» What is being asked
The answer should be one number only, namely how many lines of the records hold the word "green".

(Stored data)
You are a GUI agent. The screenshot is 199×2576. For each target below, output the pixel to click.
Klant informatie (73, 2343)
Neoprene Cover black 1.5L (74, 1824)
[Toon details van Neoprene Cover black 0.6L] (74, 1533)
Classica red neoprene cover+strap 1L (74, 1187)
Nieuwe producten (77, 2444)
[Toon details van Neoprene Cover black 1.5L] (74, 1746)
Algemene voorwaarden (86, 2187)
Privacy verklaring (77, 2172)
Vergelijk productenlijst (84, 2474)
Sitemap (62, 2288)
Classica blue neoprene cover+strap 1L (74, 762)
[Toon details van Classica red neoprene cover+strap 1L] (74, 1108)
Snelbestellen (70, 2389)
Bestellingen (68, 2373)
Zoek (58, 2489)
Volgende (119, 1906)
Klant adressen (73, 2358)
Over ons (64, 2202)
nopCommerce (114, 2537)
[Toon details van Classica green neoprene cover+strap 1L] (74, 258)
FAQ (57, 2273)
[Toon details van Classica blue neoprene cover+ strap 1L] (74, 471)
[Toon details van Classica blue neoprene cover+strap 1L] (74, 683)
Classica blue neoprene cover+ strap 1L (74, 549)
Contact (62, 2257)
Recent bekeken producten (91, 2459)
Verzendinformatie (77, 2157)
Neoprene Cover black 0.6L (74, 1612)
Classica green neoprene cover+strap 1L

» Output for this task
2